• _Data for the task_:

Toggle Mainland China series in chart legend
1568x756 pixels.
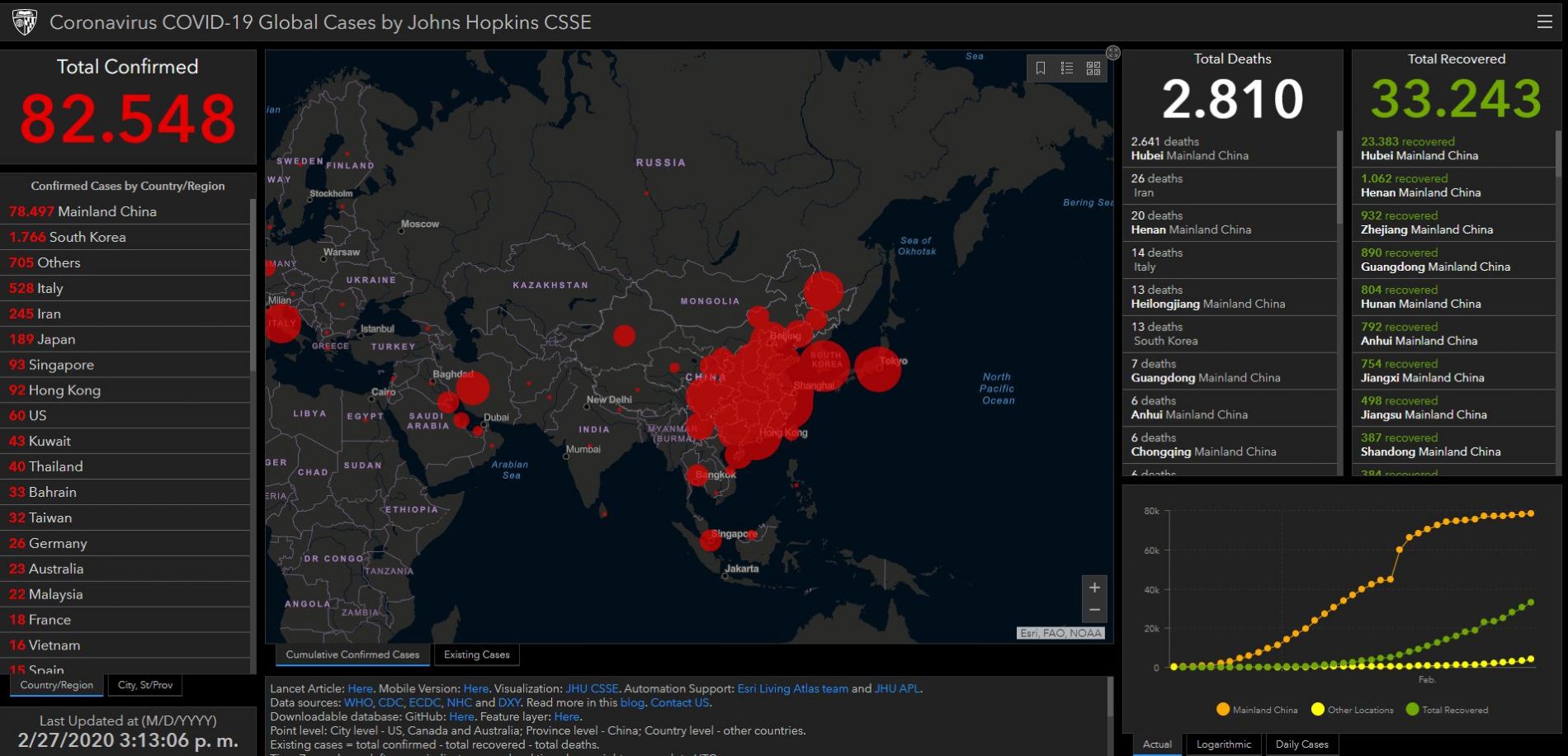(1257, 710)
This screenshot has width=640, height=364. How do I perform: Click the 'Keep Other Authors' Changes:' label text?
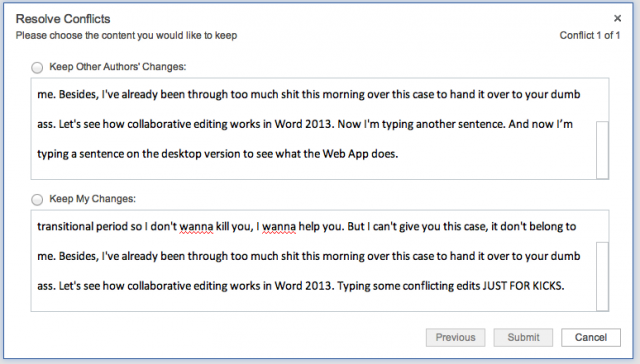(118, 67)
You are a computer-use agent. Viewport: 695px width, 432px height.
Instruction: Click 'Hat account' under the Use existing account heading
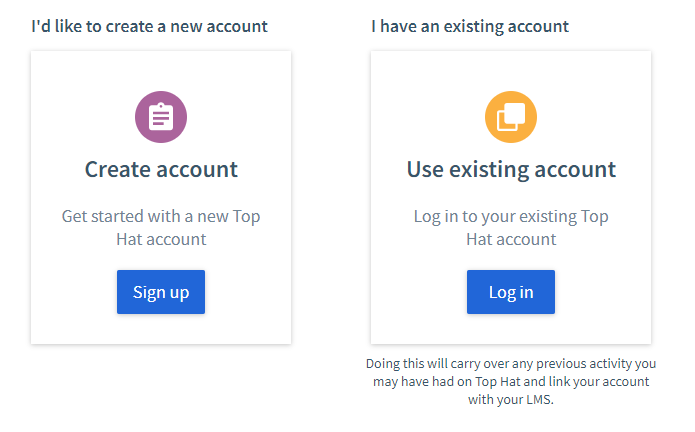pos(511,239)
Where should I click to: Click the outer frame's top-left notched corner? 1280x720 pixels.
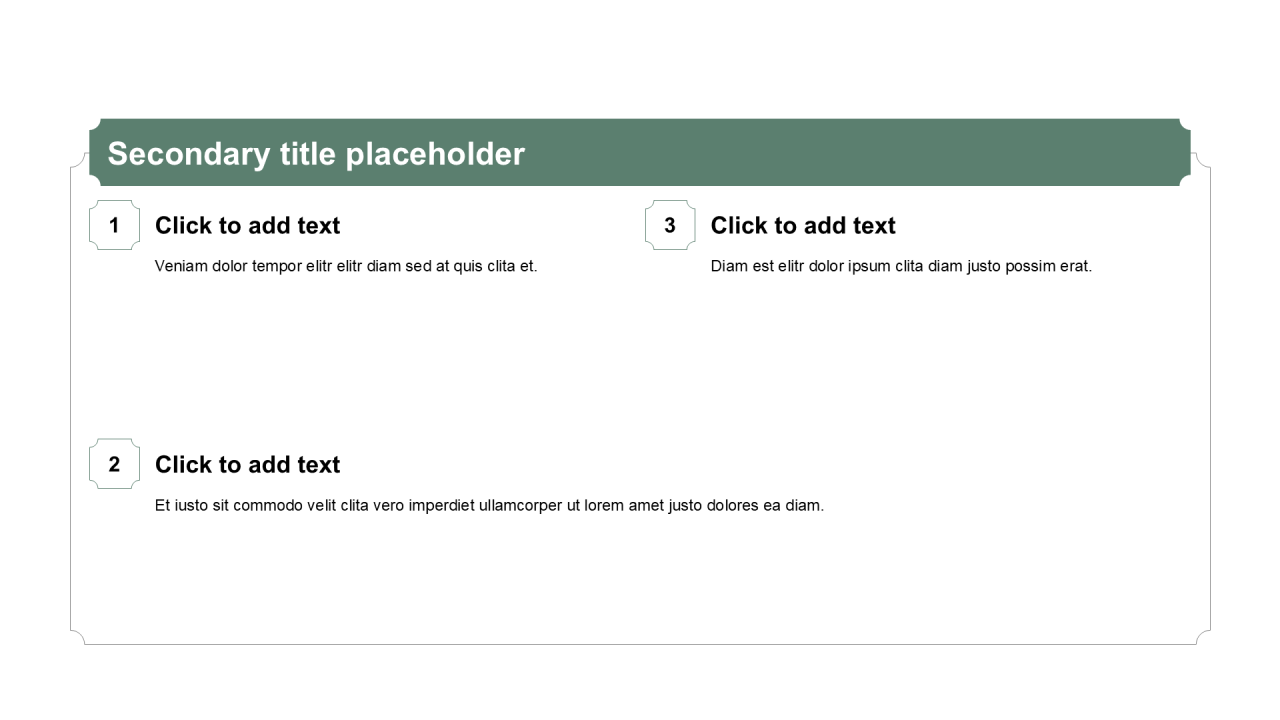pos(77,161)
==
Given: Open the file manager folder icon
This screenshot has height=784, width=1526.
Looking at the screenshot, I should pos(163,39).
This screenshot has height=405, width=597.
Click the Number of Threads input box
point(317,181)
...
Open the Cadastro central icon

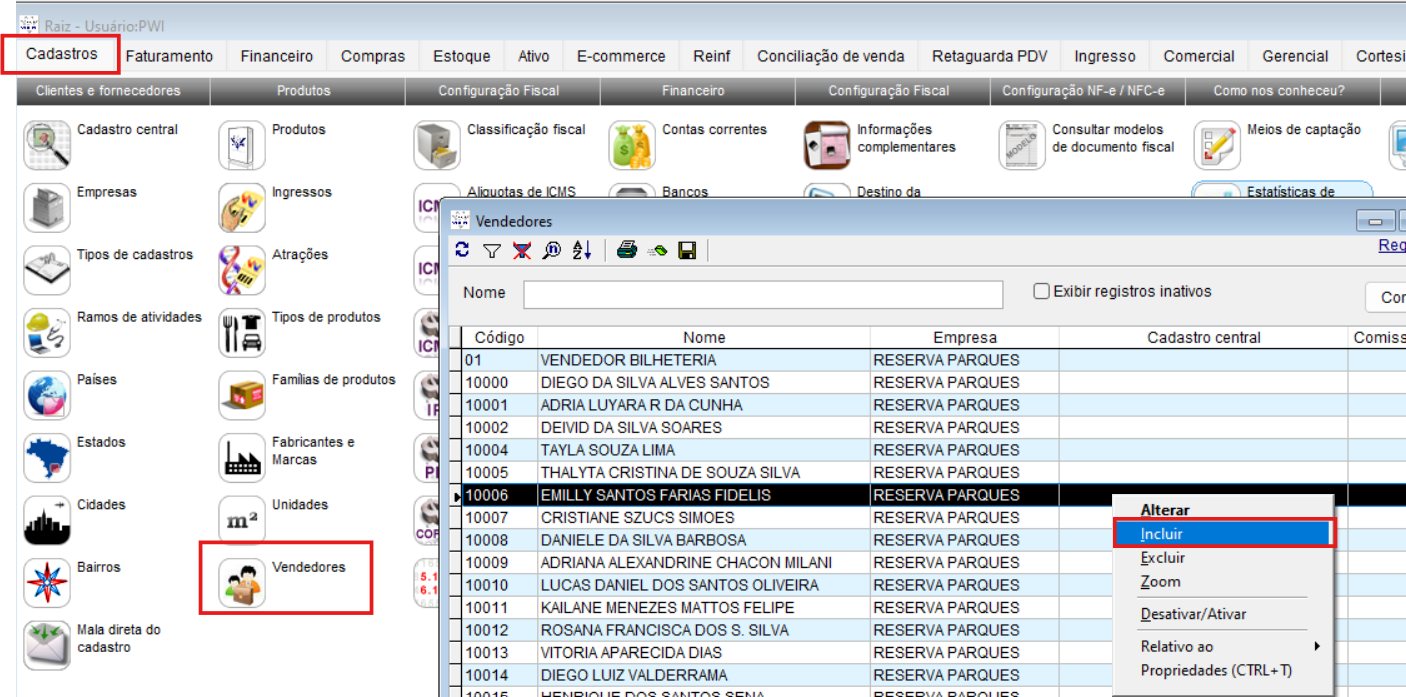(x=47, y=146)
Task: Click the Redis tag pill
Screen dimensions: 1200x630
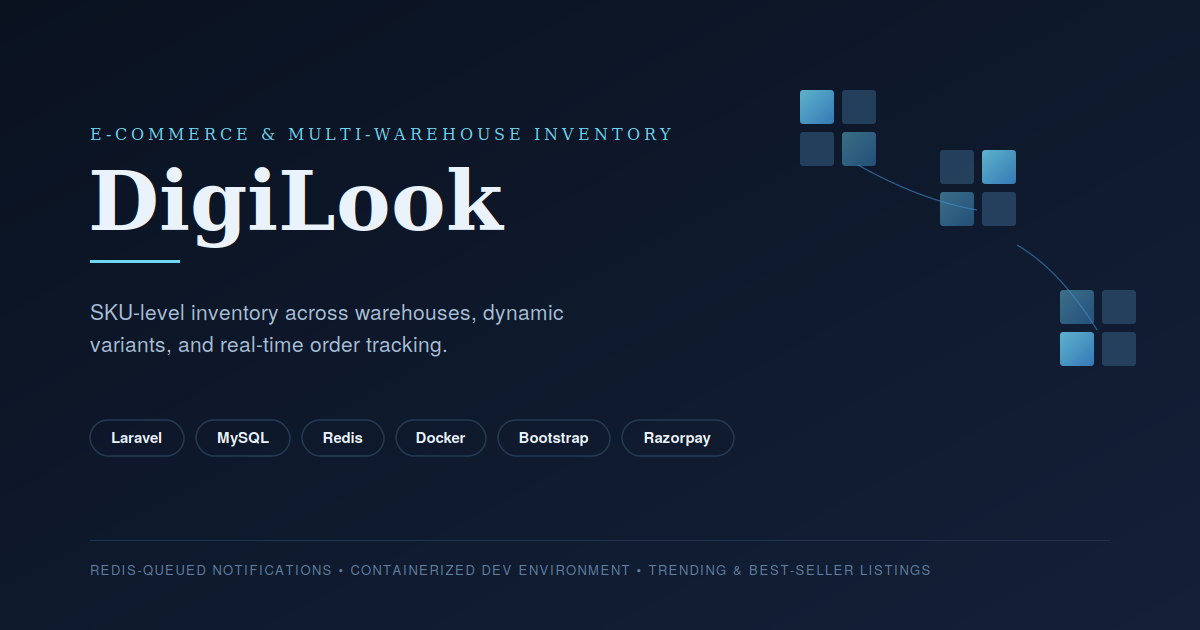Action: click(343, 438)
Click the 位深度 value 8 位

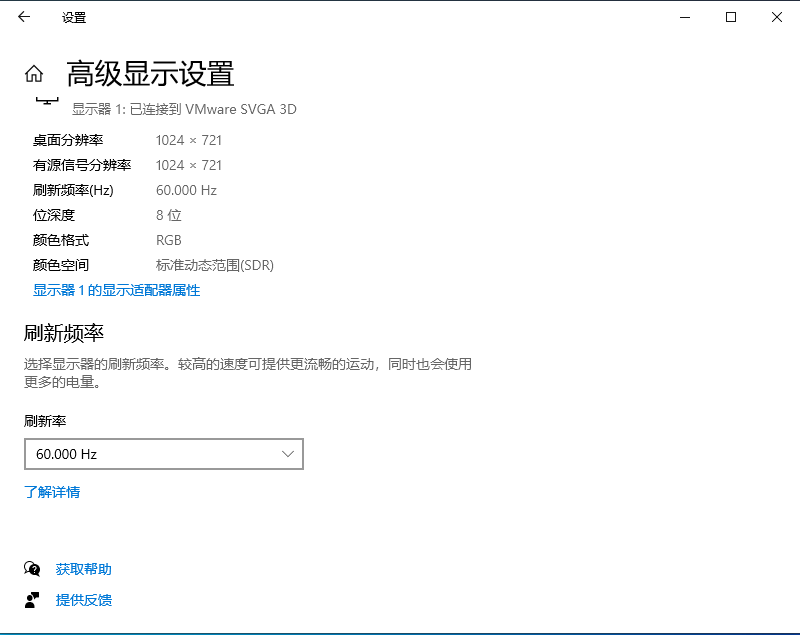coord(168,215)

• _The task_:
Though the entries above contain pictures, none should be copied; reproduce only the lines between the one holding "1568x756 pixels." and the one holding "You are a computer-use", inclusive, exactly as written.

• _Answer for this exercise_:
1568x756 pixels.
(1257, 710)
This screenshot has width=640, height=364. How do I perform: Click the 'Keep Other Authors' Changes:' label text?
(118, 67)
You are a computer-use agent. Viewport: 695px width, 432px height.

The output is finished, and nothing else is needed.